_Try it_: Each line below needs to be duplicated without alteration.

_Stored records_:
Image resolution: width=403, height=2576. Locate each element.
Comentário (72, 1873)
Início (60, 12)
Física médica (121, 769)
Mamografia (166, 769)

_Exercise response_:
Image resolution: width=403, height=2576. Locate each element.
Comentário (72, 1873)
Início (60, 12)
Física médica (121, 769)
Mamografia (166, 769)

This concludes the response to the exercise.